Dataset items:
--

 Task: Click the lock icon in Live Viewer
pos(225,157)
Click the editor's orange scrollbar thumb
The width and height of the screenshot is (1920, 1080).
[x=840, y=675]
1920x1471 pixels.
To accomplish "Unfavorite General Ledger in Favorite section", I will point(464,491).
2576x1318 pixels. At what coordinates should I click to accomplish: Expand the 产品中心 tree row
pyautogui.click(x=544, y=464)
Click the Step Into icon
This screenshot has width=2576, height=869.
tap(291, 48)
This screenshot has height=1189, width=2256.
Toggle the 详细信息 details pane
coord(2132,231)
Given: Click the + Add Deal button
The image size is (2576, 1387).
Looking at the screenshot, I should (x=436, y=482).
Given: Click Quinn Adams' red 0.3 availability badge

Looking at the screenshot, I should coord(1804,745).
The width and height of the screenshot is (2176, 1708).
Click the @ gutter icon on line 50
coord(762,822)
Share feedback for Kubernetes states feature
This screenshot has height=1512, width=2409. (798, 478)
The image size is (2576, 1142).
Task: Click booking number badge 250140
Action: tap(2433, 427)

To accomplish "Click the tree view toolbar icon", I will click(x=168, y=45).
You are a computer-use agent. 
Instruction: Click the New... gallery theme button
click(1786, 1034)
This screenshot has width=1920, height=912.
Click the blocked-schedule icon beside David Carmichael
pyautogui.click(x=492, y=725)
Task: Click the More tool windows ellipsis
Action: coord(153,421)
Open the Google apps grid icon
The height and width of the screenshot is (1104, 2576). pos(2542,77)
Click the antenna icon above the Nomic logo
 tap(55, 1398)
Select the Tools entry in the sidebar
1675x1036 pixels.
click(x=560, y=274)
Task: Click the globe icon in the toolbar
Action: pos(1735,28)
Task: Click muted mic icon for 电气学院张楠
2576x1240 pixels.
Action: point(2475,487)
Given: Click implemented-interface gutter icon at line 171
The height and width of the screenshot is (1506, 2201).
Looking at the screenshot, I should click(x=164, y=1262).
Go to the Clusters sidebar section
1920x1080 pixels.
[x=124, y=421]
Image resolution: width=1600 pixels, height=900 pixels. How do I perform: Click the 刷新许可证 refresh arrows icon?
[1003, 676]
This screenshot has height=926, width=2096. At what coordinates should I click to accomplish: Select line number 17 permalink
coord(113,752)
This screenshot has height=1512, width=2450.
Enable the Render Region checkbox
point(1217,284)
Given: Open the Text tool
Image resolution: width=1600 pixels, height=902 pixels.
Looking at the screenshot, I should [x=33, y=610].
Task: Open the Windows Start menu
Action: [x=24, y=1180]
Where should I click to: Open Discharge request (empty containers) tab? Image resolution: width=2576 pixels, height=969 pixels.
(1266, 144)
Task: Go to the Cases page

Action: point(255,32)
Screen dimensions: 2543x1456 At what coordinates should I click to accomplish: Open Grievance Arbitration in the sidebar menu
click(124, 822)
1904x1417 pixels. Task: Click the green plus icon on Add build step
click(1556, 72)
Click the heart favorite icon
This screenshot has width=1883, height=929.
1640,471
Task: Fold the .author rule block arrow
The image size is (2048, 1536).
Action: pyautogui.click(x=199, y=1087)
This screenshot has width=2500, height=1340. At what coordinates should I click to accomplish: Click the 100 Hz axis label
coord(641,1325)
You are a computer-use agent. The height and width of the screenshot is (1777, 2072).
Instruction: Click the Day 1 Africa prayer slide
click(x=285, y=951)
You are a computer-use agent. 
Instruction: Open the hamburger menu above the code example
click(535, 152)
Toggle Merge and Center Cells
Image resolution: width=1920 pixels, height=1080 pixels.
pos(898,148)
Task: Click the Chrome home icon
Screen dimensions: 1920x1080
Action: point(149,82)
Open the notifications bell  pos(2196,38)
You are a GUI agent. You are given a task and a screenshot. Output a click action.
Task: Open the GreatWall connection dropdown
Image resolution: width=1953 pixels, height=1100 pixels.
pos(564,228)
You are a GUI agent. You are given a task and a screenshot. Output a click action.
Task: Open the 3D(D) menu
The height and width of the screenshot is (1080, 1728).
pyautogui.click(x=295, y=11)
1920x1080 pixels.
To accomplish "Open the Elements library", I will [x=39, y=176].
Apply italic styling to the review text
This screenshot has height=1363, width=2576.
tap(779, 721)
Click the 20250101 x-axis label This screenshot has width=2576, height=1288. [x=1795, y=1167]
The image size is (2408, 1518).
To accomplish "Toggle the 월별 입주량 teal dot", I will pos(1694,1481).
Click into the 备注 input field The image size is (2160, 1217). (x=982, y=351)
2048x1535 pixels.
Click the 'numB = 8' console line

--

- **EXERCISE REQUIREMENTS**:
Among the entries above, how many lines hold the word "section"? Reply with only that number.

- **ANSWER**:
2